Typically one might launch a pyqt app from a main menu with
<scriptPath>python/myapp.py</scriptPath>
or from a shelf button with
execfile(hou.findFile(“scripts/python/myapp.py”))
Where myapp.py might have toplevel launch code in it like

import PyQtHoudini
app = QApplication()
win = MainWindow()
PyQtHoudini.exec(app,win)


The trouble with launching python from a .cmd (hscript) via OPmenu with
python -c “import myapp;reload(myapp);myapp.launch('${arg1}');”
is that when you launch houdini, the module hasnt been imported so when you invoke it for the first time via OPmenu you get two instances of your gui…. One from the first import, and another from the reload. After the module has been imported for the first time, the reload will trigger single launches which is what you want.

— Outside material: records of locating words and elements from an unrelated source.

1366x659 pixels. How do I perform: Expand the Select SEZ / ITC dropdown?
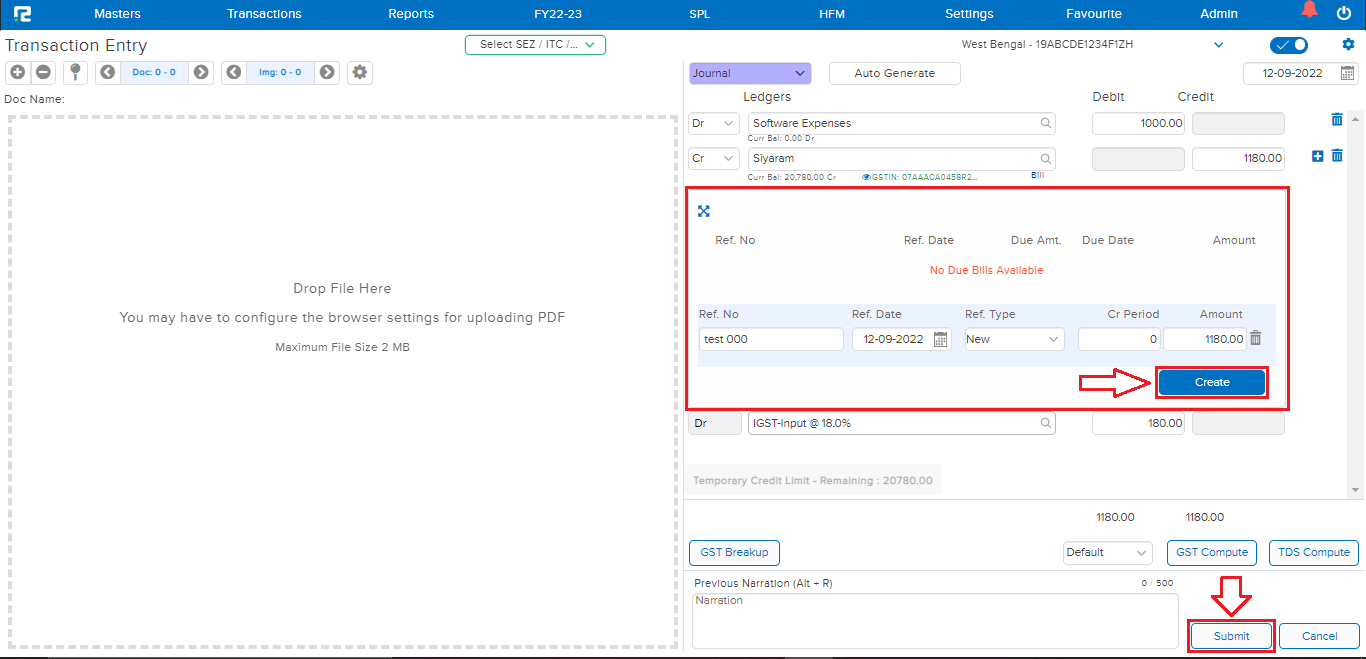click(x=535, y=44)
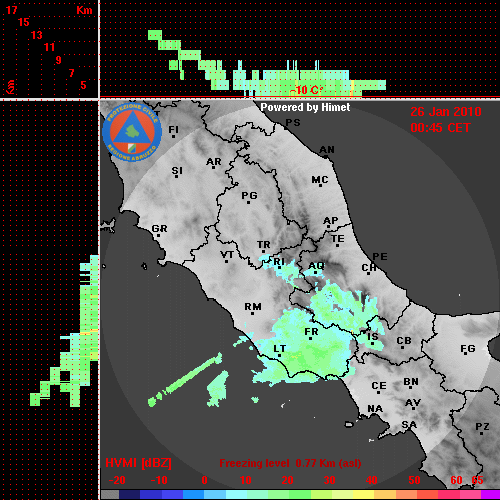Click the Powered by Himet text
The image size is (500, 500).
(x=305, y=107)
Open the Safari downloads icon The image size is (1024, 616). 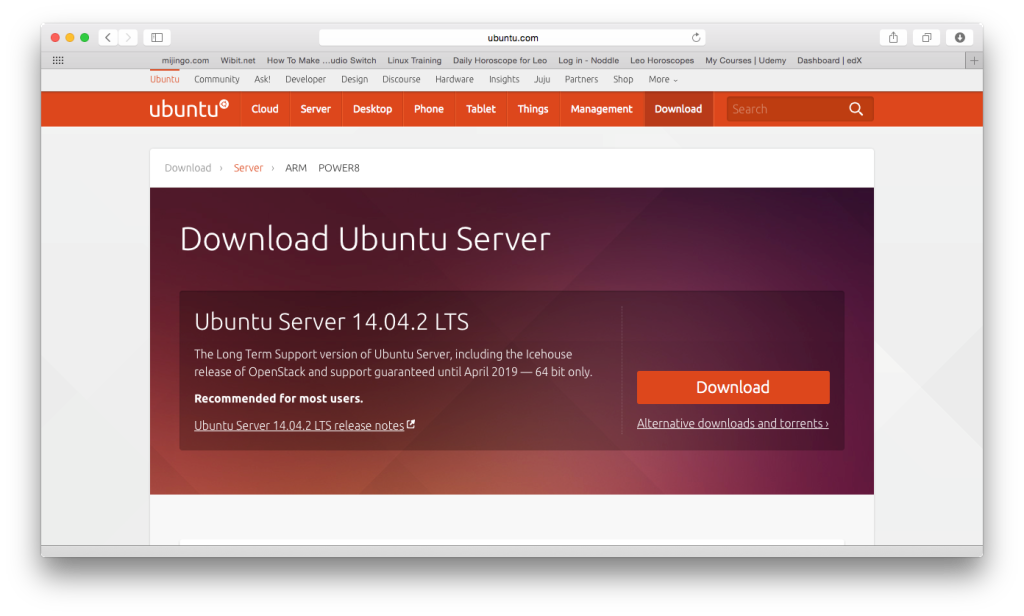[x=960, y=38]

If you move the launcher code into a def so that an import doesnt do anything at module level when imported… other than provide bare essential imports and definitions such as


from PyQt4.QtGui import QApplication
from MyApp.MainWindow import MainWindow
def launch(arg=None):
import PyQtHoudini
app = QApplication()
win = MainWindow()
PyQtHoudini.exec(app,win)


Then invoking the following via OPmenu will only import and launch once.
python -c “import myapp;myapp.launch('${arg1}');”

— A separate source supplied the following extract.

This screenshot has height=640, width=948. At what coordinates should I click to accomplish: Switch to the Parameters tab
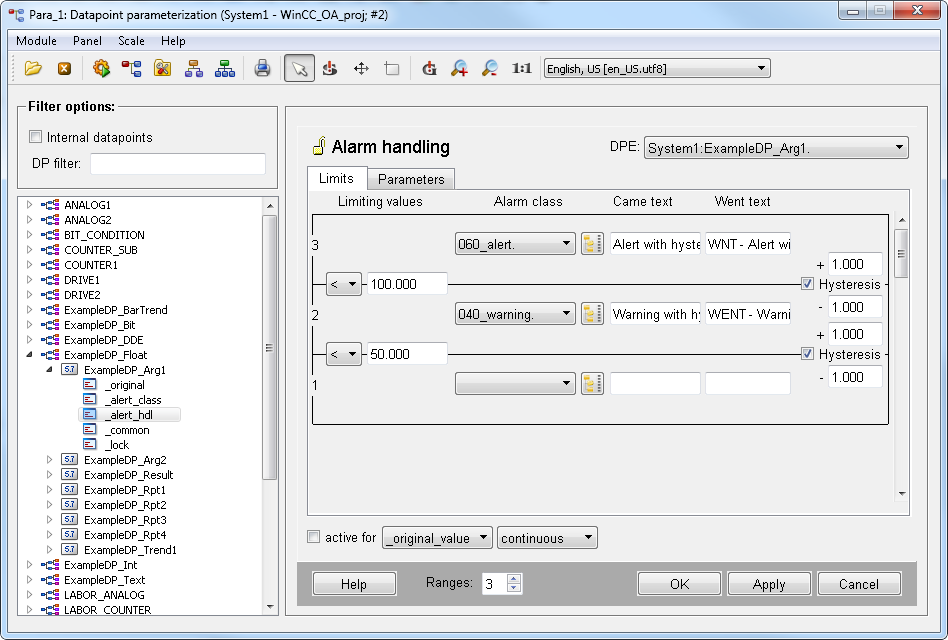click(410, 179)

However, doing this doesn't play nice with the above shelf and main menu launch semantics, and will not launch anything… Changing those to the following will allow for your pyqt dialog launcher to invoke once from anywhere:

Shelf Button (can't pass a node, but can pass kwargs)
import myapp
myapp.launch(kwargs)


Main Menu (Nothing to pass from here afict)
<scriptCode><![CDATA[import myapp
myapp.launch(“Main Menu”)]]></scriptCode>


Your launcher or MainWindow code (wherever hou is imported) should be
smart enough to detect the difference in the arguments it receives in order to dispatch or behave accordingly.

Hope this makes life easier for someone. cheers.